During the first half of the quarter, you will create a Speculative Work of visual art, speculative writing, sound, video, or performance. During the second half of the quarter, you will write Critical Documentation that grounds your speculative work in current-day ecological, political, and cultural dynamics at your chosen site, and engages theoretical conversations in one or more fields.

Speculative Work (due 11/8[1]): Drawing on your observations and reflections, you will imagine your site at some definite time in the future (10-500 years). You will approach this work by applying a world-building strategy to your site. The world-building strategy must come from from a SF reading—either the long-form work that you read over the first six weeks of the quarter. See the Canvas site for a list of novels and anthologies that engage ecological themes, or propose another work.
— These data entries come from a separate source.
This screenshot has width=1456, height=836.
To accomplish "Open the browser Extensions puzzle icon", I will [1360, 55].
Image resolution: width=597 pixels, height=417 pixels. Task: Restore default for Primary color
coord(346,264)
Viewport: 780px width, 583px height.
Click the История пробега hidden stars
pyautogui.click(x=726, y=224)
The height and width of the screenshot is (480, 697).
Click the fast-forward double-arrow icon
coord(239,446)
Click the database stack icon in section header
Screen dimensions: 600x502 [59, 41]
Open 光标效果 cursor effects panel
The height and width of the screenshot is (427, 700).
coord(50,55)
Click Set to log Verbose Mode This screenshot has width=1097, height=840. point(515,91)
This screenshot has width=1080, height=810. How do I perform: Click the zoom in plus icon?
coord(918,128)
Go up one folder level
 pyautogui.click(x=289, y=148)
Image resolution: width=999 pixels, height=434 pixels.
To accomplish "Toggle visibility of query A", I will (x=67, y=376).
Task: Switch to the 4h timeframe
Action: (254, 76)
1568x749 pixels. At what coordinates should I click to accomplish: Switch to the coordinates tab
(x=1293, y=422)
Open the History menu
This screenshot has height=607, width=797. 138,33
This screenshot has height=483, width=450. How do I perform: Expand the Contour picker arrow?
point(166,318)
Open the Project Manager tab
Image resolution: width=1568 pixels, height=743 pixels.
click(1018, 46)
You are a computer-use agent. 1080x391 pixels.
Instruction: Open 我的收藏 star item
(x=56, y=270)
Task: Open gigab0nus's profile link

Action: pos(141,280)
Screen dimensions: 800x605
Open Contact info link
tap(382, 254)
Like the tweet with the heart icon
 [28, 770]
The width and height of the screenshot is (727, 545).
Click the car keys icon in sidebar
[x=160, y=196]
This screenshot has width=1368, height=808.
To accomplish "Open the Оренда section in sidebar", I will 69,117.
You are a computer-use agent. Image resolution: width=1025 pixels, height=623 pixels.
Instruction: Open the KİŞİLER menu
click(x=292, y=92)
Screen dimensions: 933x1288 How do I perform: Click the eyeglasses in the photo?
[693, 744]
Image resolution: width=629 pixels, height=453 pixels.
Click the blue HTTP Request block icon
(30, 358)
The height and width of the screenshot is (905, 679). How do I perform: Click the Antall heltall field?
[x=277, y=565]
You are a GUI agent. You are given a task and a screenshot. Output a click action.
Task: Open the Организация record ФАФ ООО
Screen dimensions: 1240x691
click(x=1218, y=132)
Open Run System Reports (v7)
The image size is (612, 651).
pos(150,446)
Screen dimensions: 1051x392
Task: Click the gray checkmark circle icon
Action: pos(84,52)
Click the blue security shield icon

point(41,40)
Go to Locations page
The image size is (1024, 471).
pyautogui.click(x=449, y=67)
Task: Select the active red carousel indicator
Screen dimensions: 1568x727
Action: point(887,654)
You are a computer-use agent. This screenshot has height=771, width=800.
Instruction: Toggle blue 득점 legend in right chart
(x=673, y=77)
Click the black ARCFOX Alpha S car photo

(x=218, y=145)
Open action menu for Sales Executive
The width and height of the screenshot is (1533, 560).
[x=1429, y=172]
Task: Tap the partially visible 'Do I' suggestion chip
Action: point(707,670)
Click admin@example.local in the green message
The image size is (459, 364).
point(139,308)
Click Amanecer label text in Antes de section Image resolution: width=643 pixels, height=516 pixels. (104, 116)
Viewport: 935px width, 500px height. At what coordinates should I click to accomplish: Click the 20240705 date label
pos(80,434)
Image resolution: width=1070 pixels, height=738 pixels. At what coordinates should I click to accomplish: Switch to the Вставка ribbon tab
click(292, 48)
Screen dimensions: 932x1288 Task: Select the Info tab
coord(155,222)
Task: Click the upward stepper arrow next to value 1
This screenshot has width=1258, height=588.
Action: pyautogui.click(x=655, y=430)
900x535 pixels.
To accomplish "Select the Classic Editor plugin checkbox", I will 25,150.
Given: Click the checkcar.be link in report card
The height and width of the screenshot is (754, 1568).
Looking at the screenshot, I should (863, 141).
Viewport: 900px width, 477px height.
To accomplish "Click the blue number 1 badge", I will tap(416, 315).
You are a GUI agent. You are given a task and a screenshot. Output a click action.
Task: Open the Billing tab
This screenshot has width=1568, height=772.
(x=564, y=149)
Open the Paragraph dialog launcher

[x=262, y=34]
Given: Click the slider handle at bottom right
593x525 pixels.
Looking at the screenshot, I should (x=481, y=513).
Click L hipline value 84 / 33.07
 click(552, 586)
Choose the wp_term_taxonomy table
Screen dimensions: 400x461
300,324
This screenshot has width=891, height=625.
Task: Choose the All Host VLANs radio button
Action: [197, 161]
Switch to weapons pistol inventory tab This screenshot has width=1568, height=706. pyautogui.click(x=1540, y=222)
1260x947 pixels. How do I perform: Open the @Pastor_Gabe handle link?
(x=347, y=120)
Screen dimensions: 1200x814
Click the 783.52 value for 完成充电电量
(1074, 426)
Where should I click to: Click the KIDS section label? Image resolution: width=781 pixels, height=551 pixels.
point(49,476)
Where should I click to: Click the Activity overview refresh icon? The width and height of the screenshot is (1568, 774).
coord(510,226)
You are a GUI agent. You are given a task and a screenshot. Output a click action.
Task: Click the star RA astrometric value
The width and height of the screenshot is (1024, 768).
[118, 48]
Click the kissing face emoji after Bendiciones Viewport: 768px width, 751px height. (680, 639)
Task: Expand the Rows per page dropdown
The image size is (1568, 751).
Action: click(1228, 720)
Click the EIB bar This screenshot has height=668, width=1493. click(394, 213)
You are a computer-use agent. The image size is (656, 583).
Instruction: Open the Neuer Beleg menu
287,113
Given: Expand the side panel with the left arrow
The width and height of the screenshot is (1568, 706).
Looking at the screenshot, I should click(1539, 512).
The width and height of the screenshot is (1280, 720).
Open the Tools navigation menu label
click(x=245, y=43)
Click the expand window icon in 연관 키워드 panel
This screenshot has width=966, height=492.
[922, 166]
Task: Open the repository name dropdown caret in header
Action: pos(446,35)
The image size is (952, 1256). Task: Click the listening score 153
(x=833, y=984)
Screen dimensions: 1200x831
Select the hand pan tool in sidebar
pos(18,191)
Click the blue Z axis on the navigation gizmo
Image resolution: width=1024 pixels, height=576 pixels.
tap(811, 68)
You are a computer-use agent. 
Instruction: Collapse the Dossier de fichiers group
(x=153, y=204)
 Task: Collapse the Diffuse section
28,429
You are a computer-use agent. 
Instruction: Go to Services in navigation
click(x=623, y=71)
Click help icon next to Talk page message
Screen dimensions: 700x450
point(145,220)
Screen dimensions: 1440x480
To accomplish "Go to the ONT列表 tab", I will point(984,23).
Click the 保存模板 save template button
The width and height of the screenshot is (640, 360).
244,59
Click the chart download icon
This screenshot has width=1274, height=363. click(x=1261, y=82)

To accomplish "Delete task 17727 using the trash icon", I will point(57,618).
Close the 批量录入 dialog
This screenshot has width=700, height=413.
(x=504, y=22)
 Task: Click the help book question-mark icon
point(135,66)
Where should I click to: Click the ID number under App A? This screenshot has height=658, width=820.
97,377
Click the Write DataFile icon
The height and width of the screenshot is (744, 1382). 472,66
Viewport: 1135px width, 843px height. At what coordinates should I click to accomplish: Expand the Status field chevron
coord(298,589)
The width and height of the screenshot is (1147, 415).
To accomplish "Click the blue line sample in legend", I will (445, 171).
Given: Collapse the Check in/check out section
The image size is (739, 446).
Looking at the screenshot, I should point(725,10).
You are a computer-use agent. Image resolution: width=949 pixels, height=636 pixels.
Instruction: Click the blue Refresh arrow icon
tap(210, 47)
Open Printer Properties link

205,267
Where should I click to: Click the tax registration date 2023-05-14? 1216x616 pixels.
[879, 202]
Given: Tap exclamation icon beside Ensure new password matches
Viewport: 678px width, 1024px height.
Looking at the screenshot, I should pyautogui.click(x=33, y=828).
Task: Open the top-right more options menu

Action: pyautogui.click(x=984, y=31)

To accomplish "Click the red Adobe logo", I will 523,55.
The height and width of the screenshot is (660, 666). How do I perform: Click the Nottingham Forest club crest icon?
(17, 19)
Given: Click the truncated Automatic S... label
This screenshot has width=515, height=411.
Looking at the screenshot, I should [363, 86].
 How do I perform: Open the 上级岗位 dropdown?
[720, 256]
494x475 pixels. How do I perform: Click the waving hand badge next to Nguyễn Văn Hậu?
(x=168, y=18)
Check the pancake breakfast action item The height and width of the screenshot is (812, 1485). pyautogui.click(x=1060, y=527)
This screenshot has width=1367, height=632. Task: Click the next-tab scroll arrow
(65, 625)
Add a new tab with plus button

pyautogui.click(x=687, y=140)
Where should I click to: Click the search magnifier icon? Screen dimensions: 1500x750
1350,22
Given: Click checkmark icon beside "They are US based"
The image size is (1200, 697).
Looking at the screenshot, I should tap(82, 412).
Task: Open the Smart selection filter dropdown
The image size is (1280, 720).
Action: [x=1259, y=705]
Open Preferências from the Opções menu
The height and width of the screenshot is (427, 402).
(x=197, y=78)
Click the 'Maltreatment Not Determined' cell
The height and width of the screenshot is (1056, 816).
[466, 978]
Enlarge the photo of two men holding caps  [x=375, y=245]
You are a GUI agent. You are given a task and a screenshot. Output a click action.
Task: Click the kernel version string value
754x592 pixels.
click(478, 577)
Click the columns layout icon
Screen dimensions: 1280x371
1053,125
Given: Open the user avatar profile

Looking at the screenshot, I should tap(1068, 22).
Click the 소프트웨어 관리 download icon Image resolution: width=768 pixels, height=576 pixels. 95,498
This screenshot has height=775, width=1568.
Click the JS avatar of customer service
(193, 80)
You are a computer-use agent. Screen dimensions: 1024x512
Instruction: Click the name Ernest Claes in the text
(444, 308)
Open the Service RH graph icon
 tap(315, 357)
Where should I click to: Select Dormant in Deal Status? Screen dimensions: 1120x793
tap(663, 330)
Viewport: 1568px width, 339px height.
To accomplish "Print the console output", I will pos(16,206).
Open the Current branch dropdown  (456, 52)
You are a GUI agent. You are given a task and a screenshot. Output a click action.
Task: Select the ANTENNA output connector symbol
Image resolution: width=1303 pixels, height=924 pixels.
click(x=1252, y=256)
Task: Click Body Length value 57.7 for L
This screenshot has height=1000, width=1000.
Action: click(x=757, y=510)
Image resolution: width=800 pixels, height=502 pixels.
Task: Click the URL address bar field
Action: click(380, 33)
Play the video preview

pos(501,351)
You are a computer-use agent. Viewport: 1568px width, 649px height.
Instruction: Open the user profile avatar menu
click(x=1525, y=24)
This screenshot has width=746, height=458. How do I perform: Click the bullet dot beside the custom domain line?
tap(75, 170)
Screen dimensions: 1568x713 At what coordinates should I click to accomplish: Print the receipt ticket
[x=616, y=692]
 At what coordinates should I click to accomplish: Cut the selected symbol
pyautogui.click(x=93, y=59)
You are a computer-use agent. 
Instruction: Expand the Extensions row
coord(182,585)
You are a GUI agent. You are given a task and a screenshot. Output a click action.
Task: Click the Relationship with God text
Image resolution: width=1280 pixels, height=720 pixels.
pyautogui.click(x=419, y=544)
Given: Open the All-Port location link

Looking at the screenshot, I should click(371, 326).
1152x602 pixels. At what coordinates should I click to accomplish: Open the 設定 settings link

You must select your book by week 3, and post “100” on the book to the discussion forum for 11/8.

Critical Work (due 12/9): You will write critical documentation in the form of an academic paper, practitioner report, journalistic account, life history of key players, or other nonfiction form. For graduate students, the Critical Documentation will include a brief scholarly literature review, in a format appropriate to your chosen genre, on the problem as posed by practitioners, or a problem you identify.

Taken as a whole, your work must be both critical and imaginative, posing critical challenges to current practices and approaches as well as offering imaginative, affirmative possibilities for improving the effect of the work of restoration at your case study site. You will present your work to the class (and, if possible, to members of the restoration community at your project site) in a final project showcase during the last class.

Additional assignments required for graduate credit (SMEA 550):

Seminar/discussion facilitator: Each graduate student will take the role of co-leading class discussion during one week’s meeting (approx. 30-45 minutes, dates to be determined in first week of class). Your facilitation of the class meeting may take various forms, such as: an opening question on a topic related to your own case study or drawing from previous experience in restoration; leading a discussion on a habitat of interest; reading one of the supplemental readings (or another reading of your choice, relevant to the course content) for the week and presenting a mini-lecture; or facilitating other forms of critical and/or creative engagement with the texts. You must meet with me in office hours in advance of your facilitation date to discuss your ideas.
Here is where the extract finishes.